Biloxi Blues: Legal-cost fears have victims of the oil spill sliding out of the middle class

American Bar Association Journal

Rachel M. Zahorsky

That was it. Nothing more could be done. Two years after the explosion of the Deepwater Horizon, Tina Copeland’s American dream was over. Her Mississippi Gulf Coast business was hemorrhaging funds, her marriage torn apart.

Though billions were offered to settle damages from the April 2010 disaster, the formal process she faced devolved into a prolonged battle with administrators over the legitimacy of tax records, of financial documents and of letters from lost clients saying they could no longer afford Copeland’s day care service because of diminished wages of their own. Always something was said to be missing from her file. By the time her claim was finally denied, Copeland had given up hope. “I had no idea of what to do,” she says, “no idea there was another option.”

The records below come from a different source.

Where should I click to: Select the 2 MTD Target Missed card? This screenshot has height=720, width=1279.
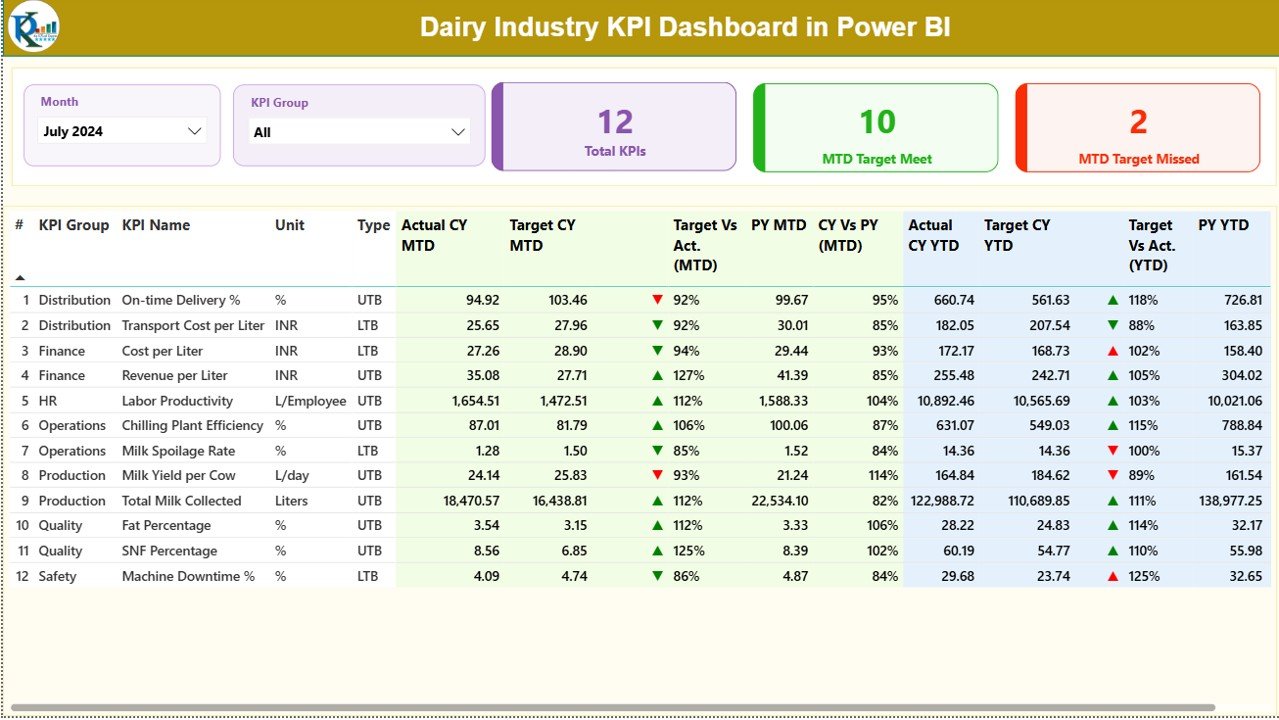(1137, 127)
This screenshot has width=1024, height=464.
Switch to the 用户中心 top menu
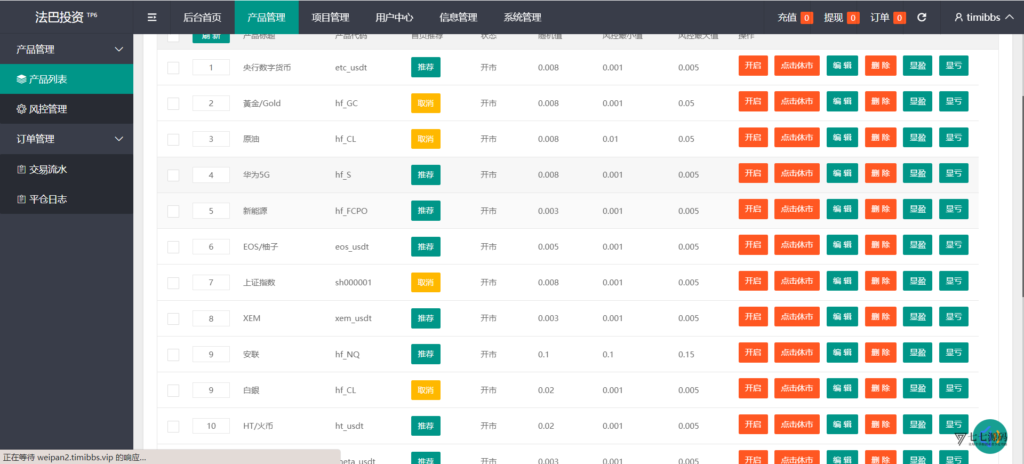pyautogui.click(x=394, y=18)
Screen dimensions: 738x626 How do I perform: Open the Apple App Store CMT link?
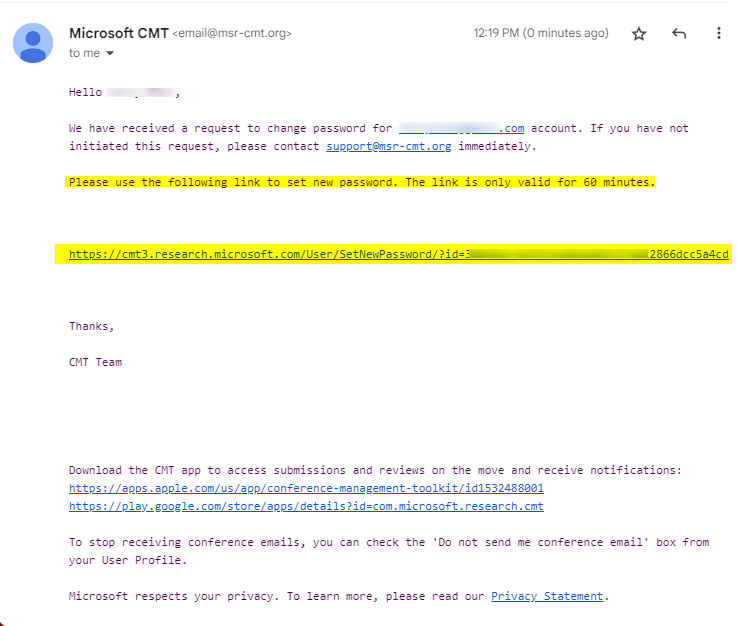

A soft-spoken, dignified woman, her diction is clear and her voice warm. She picks at the lace tablecloth in her stuffed-to-the-rafters apartment that now holds what was once spread through her Long Beach, Miss., house. And speaking of what she had and lost, she cries. She doesn’t sob or weep uncontrollably, but her voice catches, as if she is embarrassed to be crying—and even more embarrassed to be in this position.

Asked why she didn’t seek the advice of a lawyer to save the company she’d founded nearly 25 years ago, she shakes her head: “Oh my God, I can’t even imagine,” unable to fathom a cost she assumes would have been insurmountable.